┌──

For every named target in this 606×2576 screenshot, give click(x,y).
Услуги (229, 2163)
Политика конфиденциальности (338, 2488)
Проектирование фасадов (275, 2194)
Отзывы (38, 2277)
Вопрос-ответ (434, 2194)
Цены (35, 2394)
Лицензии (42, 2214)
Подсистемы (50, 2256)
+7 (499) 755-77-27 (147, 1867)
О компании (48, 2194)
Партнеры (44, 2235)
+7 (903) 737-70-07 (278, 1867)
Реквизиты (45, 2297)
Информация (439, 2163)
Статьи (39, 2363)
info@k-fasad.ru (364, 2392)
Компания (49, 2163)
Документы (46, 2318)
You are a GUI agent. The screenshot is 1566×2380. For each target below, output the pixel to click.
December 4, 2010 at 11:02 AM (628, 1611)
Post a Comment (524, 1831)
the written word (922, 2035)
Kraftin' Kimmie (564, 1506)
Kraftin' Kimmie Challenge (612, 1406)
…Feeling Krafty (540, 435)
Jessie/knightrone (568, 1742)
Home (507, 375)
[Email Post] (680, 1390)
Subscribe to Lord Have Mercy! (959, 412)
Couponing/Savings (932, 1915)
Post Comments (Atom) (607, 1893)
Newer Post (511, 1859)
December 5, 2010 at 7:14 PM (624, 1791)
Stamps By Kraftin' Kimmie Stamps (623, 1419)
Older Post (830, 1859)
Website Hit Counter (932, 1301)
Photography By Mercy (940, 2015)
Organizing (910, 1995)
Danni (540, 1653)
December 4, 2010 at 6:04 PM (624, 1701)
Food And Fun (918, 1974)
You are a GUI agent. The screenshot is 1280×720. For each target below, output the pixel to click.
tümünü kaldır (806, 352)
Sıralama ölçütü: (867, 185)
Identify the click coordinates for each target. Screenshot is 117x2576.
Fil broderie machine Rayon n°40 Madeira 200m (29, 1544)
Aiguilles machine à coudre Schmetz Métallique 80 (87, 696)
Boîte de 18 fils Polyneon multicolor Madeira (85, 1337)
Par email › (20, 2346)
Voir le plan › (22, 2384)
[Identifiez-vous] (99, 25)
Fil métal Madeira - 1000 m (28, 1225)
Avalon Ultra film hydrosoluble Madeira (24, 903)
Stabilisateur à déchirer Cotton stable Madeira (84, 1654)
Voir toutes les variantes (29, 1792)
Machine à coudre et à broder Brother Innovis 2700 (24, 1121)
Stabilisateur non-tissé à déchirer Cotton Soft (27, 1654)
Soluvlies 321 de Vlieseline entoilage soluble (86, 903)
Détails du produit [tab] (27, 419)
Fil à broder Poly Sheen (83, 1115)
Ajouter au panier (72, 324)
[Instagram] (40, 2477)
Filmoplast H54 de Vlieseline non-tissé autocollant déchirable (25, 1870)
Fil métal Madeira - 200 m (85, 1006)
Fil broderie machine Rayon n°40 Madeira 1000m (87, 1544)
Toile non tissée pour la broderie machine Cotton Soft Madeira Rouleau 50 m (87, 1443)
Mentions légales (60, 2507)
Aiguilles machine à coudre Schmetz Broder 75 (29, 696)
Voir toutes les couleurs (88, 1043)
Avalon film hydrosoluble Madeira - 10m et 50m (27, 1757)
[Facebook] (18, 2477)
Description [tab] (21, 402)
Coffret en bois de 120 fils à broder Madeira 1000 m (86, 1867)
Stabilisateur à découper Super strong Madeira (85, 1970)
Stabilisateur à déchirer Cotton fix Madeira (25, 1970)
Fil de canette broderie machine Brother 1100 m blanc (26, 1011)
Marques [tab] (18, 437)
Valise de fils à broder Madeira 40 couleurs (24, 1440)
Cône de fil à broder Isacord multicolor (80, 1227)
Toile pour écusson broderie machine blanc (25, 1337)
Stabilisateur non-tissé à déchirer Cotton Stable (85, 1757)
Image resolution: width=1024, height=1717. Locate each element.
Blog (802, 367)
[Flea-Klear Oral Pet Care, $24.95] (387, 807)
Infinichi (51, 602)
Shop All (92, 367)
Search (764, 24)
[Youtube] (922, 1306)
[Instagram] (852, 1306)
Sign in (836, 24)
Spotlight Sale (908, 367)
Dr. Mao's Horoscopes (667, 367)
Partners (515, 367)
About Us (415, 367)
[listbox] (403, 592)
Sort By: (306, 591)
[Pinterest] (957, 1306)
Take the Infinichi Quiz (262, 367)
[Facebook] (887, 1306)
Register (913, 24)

└──

- _Task requirements_
Print again the lines of the entries above that fall between the line holding "737-70-07 (278, 1867)" and the line holding "Jessie/knightrone (568, 1742)", inclusive, exactly as they stand.

- _Your response_
+7 (903) 737-70-07 (278, 1867)
Реквизиты (45, 2297)
Информация (439, 2163)
Статьи (39, 2363)
info@k-fasad.ru (364, 2392)
Компания (49, 2163)
Документы (46, 2318)
You are a GUI agent. The screenshot is 1566×2380. For each target below, output the pixel to click.
December 4, 2010 at 11:02 AM (628, 1611)
Post a Comment (524, 1831)
the written word (922, 2035)
Kraftin' Kimmie (564, 1506)
Kraftin' Kimmie Challenge (612, 1406)
…Feeling Krafty (540, 435)
Jessie/knightrone (568, 1742)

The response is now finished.